Just About All Of Rocky Mountain National Park Open To Visitors

Just about all of Rocky Mountain National Park has reopened to visitors, though fall is bringing snows to the park's high country. NPS photo.

Just about all of Rocky Mountain National Park, which was hit by torrential flooding two weeks ago, has been reopened to visitors.

By this afternoon gates were to be opened on Bear Lake Road, Upper Beaver Meadows, Lumpy Ridge and Longs Peak Road. Trail Ridge Road opened earlier in the day after a second convoy of critical rock crusher equipment moved through the park from Grand County to Estes Park.

Areas that remain closed due to severe flood damage were: Twin Sisters Trail; Aspenglen Campground, Longs Peak Campground, McGraw Ranch Road and Cow Creek Trailhead; North Fork Trail; and, the Ypsilon and Lawn Lake trails.

Wild Basin beginning at the entrance station was closed, but the Sandbeach Lake Trailhead was open. Endovalley Road and Old Fall River Road were closed to all use, including pedestrian traffic. Condition assessments was continuing in these areas; while some areas may remain closed for the long term, additional sites will be reopened as quickly as possible, the park reported.

Fees at the entrances, campgrounds and backcountry will not be charged through the weekend.

Loop B and C of Moraine Park Campground were open for camping beginning this evening. Water, toilets and the dump station are provided. Timber Creek Campground is open on the west side of the park in the Kawuneeche Valley, but the water is off and dump station is closed. Campgrounds are available on a first-come, first-served basis.
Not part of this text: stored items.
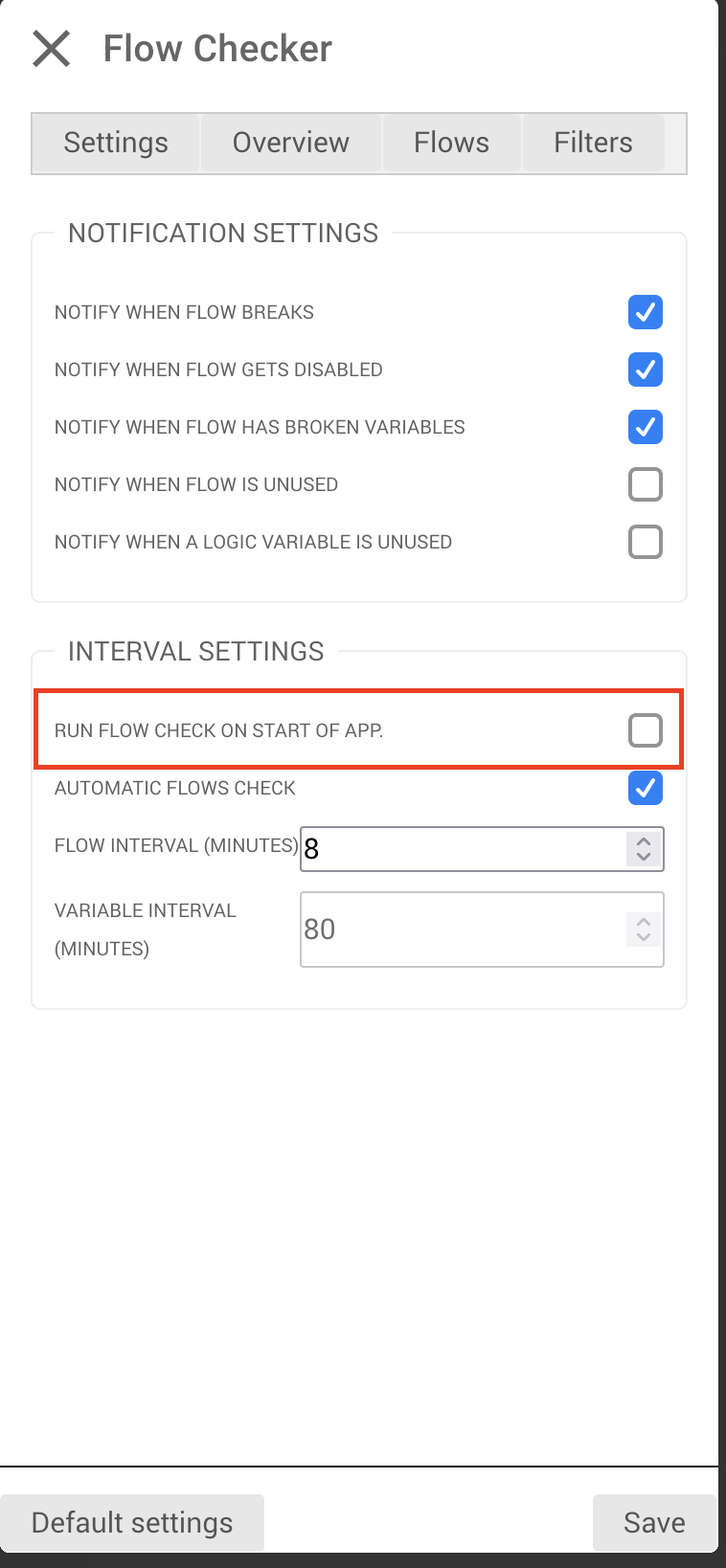Increment variable interval using up arrow

coord(644,922)
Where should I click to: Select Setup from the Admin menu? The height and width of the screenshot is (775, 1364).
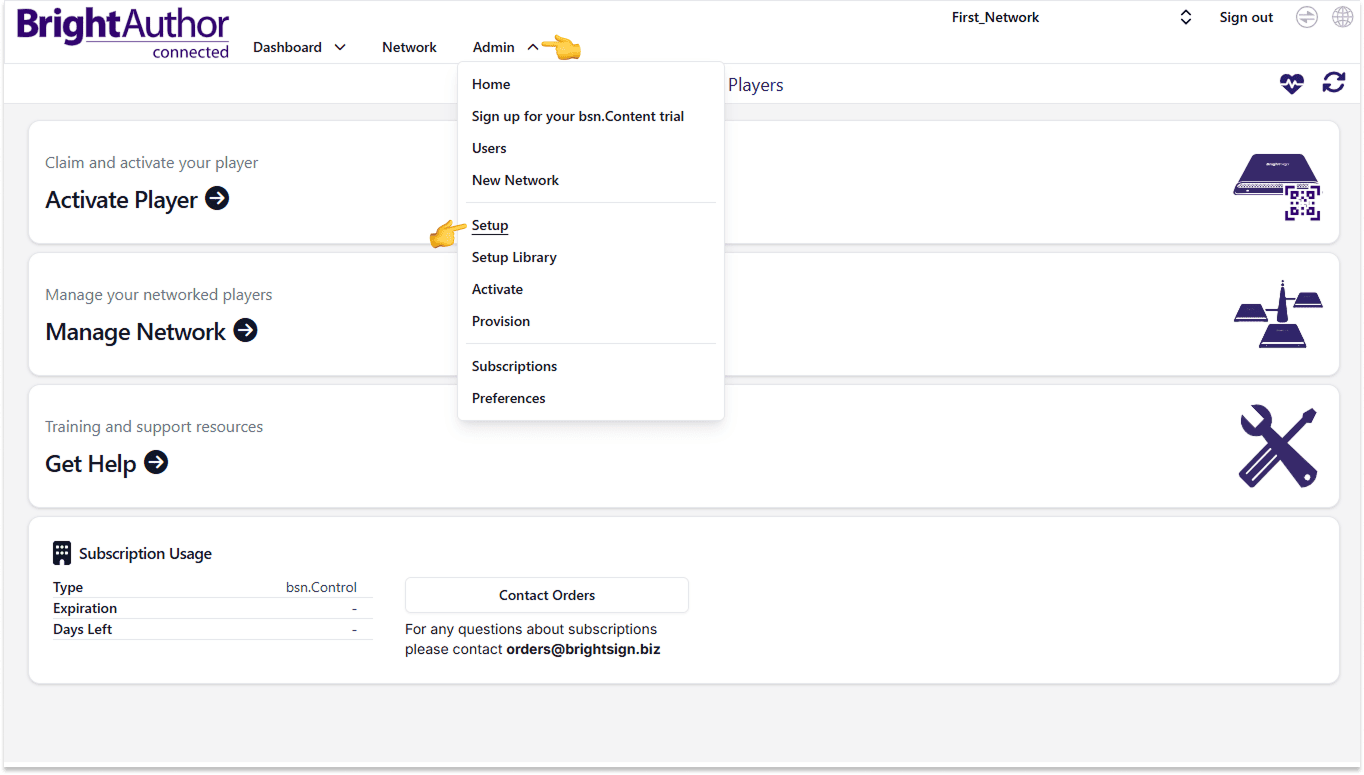click(490, 225)
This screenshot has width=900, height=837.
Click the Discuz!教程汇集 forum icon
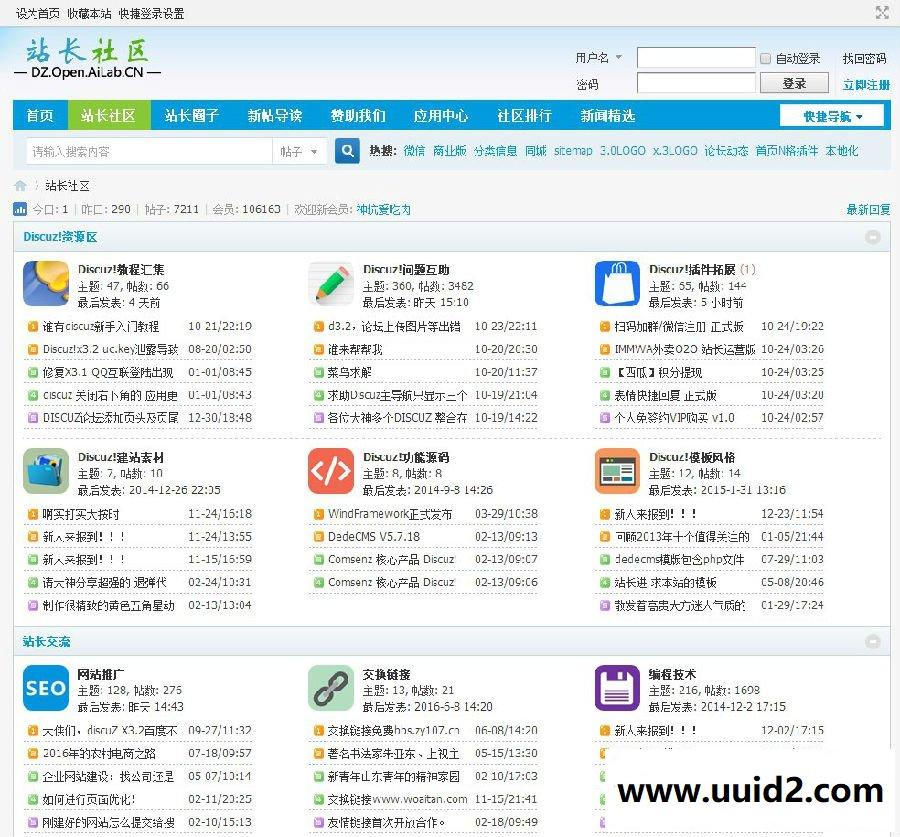tap(45, 282)
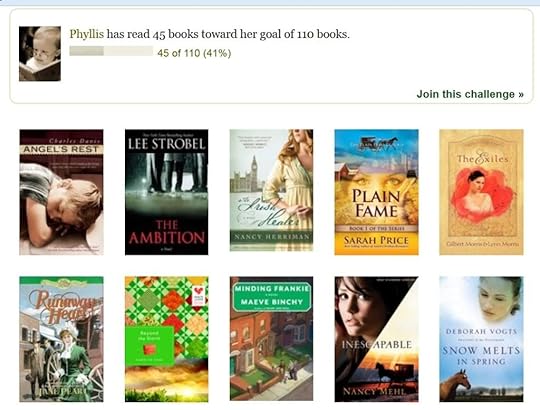The height and width of the screenshot is (410, 540).
Task: Click Phyllis's baby reading profile picture
Action: pyautogui.click(x=40, y=54)
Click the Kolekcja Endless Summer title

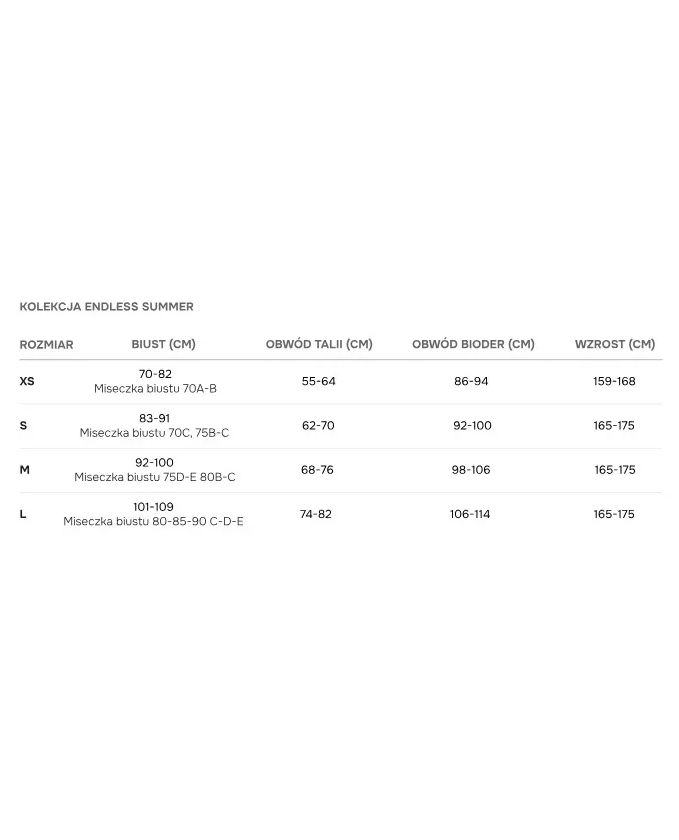106,307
Beaver Meadows Visitor Center, and Kawuneeche Visitor Center are open daily. Alpine Visitor Center is open, weather and road permitting.

The backcountry is open throughout the park, with the above exceptions. Backcountry permits are available for trips on the west side of the park today and for the east side of the Continental Divide starting Friday. Backcountry conditions are changing daily so overnight users should check trail and site conditions on the park’s website or through the Backcountry Office prior to planning trips.

Backcountry travelers will encounter different conditions than they have experienced in the past. Most of Rocky Mountain National Park is designated wilderness, where self-reliance and adventure are expected. Hikers should be prepared to take responsibility for their own actions; search and rescue may be delayed.

Be prepared to stay overnight even if you are a day hiker. Hiking poles may be helpful on uneven trails. Route finding skills may be required. Carry a map and compass and other backcountry travel essentials. Expect missing foot bridges, uneven trail surfaces, unstable slopes, falling trees due to soil moisture, rutted trails, damaged water bars and steps, standing water, difficult water crossings, and missing directional signs. Be prepared; hike at your own risk.